Paracelsus Recovery
- Type: Private
- Industry: Healthcare
- Founded: 2012
- Founder: Jan Gerber
- Headquarters: Zurich, Switzerland
- Area served: Worldwide
- Website: paracelsus-recovery.com

= Paracelsus Recovery =

Rehabilitation and mental health treatment facility

Paracelsus Recovery is a rehabilitation and mental health treatment facility based in Zürich, Switzerland. It has been described as one of the most expensive rehabilitation centers in the world.

==History==
Paracelsus Recovery was founded in 2012 by Jan Gerber and his family. Gerber had previously co-founded another Swiss rehabilitation center, the Kusnacht Practice, in 2011. Initially self-funded, Paracelsus Recovery focused on providing discreet services internationally. It is named after a 16th-century Swiss physician, Paracelsus.

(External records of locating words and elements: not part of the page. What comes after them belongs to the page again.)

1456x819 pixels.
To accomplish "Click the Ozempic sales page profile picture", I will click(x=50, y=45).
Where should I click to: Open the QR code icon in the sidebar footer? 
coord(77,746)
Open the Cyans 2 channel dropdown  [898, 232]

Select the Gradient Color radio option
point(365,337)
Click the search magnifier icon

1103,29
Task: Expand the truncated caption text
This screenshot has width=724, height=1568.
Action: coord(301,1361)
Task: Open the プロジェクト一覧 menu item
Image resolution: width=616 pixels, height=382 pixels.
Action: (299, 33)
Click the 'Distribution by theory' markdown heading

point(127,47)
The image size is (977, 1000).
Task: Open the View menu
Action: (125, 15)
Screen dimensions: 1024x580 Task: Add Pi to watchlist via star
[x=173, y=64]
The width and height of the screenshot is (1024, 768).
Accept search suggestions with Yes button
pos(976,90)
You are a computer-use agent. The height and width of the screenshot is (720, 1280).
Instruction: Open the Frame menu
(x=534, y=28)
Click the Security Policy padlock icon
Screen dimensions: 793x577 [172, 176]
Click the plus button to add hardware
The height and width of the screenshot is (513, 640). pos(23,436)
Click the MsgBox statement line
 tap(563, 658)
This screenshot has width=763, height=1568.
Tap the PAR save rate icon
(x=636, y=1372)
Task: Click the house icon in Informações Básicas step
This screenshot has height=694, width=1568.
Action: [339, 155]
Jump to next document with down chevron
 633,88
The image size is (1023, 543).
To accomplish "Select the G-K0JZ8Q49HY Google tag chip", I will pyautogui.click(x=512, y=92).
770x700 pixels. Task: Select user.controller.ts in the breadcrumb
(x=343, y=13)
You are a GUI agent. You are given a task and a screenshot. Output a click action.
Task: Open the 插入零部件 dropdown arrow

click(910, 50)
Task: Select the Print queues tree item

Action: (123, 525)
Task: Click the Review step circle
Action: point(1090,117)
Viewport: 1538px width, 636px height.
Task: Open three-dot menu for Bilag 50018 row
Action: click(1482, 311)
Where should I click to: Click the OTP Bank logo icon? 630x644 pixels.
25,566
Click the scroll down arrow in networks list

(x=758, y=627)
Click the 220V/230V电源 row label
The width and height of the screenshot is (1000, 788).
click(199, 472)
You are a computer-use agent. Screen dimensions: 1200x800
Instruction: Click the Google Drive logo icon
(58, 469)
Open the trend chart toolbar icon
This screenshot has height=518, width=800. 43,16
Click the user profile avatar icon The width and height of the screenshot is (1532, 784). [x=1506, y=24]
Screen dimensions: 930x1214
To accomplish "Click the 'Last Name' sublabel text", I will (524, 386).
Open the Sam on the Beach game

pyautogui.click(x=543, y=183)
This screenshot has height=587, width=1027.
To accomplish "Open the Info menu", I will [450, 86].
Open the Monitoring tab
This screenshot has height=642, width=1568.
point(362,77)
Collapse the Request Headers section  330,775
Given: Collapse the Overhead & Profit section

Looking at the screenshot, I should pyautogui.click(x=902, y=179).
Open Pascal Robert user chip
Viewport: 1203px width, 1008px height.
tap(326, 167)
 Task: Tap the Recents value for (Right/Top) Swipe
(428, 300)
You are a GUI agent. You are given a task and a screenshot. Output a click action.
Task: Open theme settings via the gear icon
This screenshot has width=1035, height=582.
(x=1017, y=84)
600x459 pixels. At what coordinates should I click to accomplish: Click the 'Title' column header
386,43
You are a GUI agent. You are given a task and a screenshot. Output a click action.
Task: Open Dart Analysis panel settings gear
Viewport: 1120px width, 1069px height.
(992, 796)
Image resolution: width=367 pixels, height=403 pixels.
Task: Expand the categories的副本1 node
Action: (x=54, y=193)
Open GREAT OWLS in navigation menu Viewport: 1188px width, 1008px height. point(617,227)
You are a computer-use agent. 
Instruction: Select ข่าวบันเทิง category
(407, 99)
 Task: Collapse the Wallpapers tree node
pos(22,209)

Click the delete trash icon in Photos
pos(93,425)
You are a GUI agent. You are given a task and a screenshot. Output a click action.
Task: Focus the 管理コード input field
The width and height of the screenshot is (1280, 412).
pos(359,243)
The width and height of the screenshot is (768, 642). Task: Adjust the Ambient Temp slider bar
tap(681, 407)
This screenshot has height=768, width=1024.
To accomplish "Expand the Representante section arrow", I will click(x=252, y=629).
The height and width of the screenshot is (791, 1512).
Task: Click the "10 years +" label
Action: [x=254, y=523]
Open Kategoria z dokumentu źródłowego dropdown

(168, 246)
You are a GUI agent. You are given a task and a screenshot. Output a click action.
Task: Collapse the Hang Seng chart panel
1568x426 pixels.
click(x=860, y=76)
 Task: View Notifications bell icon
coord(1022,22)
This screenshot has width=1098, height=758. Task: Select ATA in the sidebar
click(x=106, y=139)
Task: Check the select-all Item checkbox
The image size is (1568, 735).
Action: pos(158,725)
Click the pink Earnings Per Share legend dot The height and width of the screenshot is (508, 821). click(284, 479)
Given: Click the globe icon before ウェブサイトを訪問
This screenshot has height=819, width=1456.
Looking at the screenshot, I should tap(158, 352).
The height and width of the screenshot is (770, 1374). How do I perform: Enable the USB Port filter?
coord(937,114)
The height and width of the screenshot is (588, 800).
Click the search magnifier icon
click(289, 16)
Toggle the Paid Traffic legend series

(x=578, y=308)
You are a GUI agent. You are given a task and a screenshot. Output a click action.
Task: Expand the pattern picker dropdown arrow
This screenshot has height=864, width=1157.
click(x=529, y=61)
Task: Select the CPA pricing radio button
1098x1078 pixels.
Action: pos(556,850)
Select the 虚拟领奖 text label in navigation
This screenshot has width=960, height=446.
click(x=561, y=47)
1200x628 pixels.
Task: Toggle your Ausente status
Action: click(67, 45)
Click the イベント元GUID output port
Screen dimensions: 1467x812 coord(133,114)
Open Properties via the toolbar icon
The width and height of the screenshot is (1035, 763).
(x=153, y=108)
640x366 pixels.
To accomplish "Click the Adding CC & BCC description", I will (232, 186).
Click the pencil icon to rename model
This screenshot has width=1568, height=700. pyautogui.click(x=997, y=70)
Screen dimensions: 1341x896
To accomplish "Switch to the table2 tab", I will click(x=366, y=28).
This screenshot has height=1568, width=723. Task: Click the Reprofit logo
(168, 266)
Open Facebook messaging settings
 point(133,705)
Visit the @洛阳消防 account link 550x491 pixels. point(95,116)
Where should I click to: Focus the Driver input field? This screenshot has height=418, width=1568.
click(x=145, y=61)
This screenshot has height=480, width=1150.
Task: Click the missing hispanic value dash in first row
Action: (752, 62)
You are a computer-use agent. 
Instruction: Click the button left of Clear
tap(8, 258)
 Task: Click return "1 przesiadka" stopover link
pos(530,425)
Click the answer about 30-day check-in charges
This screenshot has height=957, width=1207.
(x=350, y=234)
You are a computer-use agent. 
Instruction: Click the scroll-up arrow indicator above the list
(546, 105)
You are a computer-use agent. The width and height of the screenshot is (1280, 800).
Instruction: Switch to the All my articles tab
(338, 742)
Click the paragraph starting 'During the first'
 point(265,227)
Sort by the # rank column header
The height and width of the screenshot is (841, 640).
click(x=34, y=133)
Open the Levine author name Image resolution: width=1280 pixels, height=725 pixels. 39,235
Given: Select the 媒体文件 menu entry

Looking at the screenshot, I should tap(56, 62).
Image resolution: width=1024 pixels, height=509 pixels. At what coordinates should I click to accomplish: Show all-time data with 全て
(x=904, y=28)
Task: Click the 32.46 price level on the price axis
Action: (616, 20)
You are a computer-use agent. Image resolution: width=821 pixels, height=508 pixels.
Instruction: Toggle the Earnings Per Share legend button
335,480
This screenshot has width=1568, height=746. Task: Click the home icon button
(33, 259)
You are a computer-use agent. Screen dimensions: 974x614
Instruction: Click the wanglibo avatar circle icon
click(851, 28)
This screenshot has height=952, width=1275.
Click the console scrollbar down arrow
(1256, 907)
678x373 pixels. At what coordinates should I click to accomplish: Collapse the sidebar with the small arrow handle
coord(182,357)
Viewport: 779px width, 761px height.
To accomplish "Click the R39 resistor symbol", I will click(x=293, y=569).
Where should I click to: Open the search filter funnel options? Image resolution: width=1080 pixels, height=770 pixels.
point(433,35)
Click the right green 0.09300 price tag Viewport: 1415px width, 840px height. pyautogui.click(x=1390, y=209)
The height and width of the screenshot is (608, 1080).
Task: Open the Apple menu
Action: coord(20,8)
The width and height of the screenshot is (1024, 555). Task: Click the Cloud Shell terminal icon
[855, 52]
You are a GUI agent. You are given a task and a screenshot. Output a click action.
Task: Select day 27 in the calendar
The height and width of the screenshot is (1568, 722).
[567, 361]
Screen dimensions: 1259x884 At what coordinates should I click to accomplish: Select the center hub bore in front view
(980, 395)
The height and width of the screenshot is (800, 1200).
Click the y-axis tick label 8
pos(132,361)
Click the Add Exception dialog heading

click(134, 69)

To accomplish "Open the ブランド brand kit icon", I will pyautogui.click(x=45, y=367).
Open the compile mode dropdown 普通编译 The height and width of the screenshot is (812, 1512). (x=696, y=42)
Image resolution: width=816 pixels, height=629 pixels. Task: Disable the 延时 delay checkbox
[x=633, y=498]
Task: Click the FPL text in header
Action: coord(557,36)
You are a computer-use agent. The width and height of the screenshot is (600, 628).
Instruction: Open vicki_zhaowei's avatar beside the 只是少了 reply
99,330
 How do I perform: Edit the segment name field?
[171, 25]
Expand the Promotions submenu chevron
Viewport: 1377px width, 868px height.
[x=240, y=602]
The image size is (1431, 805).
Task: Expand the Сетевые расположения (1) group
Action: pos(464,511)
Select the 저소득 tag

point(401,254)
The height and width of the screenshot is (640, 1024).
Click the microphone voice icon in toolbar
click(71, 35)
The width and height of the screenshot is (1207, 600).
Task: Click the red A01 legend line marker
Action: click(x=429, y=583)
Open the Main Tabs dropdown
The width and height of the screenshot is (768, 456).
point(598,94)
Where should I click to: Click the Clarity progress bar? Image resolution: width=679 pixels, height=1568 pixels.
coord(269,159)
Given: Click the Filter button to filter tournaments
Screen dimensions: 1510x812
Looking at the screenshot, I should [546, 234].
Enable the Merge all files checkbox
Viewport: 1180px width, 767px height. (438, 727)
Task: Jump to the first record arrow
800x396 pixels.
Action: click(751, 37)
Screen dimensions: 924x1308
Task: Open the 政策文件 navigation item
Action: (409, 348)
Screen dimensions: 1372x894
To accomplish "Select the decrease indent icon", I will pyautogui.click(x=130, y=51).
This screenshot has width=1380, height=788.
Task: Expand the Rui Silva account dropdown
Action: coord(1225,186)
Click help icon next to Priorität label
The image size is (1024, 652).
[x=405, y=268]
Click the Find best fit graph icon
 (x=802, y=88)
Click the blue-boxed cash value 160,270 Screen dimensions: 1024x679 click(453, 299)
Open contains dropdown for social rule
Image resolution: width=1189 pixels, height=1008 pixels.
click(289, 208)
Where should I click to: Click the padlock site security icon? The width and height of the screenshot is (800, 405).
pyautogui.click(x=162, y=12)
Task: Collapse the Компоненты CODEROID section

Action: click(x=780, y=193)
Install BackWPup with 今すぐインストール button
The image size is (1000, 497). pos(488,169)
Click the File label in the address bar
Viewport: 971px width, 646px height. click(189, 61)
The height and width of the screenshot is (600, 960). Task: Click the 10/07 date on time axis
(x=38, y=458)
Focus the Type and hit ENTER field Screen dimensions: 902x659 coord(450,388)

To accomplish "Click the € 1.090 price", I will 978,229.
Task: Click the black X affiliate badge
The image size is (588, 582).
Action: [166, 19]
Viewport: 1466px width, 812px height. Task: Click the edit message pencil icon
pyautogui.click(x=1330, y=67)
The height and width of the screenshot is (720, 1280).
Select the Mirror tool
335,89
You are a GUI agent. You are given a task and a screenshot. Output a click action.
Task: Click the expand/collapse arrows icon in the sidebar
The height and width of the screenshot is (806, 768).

By 2018, Paracelsus Recovery had expanded its operations to include services in London.

==Treatment==
Paracelsus Recovery utilizes a one-person-at-a-time model. Each person is treated individually with privacy. Treatment programs are customized for each individual and typically last four to eight weeks. Upon admission, a person undergoes extensive medical and psychiatric evaluations. Treatment plans integrate psychotherapy, psychiatric care, detoxification, and nutritional therapy. The clinic treats conditions such as addiction, depression, anxiety, and burnout at its Zürich facility or at off-site locations.

==Facilities==
Paracelsus Recovery operates from three apartments and an adjacent clinic on Lake Zurich. Previously, it also operated a facility in London.